Extracted data:

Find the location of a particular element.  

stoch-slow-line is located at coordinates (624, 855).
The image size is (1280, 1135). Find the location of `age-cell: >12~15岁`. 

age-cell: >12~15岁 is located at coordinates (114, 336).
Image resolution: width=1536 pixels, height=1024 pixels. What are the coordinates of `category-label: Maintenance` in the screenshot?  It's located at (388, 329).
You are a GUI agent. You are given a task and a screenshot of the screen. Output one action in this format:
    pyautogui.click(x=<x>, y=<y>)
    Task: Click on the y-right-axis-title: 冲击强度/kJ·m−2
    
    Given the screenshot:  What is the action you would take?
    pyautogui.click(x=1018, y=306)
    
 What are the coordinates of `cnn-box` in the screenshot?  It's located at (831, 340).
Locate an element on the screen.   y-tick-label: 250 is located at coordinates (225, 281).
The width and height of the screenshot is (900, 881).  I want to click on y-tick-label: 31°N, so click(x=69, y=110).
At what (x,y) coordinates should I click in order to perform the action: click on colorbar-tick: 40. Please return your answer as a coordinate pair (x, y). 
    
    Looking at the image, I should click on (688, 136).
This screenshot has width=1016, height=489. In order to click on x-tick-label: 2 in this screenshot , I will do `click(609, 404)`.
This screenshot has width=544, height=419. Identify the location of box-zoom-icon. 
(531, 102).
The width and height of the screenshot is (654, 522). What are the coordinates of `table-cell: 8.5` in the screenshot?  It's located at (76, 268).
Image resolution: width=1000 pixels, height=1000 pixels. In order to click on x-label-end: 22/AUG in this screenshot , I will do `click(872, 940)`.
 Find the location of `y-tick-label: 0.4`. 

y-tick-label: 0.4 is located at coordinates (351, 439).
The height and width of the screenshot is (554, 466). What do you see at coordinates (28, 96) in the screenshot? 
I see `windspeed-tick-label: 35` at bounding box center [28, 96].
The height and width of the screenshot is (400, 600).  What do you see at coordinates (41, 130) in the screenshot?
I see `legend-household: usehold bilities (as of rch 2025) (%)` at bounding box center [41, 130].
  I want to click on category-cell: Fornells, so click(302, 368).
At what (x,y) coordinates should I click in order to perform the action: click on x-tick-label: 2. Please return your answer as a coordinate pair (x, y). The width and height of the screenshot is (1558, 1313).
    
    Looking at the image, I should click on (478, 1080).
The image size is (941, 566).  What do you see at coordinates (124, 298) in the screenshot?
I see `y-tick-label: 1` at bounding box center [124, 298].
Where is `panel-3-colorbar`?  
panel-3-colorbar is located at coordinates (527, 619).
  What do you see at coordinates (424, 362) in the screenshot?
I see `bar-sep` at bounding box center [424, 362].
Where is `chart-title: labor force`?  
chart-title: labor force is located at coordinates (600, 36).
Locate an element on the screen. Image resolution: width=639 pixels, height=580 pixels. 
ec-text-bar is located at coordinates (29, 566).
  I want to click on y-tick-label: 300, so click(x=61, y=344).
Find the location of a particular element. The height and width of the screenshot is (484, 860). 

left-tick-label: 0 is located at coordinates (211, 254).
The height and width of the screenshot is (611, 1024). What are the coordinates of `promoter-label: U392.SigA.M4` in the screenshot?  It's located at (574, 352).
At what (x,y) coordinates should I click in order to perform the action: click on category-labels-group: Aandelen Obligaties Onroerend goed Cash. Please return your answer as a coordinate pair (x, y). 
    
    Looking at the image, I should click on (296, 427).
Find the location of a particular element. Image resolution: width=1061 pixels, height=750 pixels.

The problem:
Pull out every line of the data above that contains the word "particular".

Answer:
Find the location of a particular element.  
Find the location of a particular element. The height and width of the screenshot is (484, 860). 
Find the location of a particular element. Image resolution: width=1061 pixels, height=750 pixels.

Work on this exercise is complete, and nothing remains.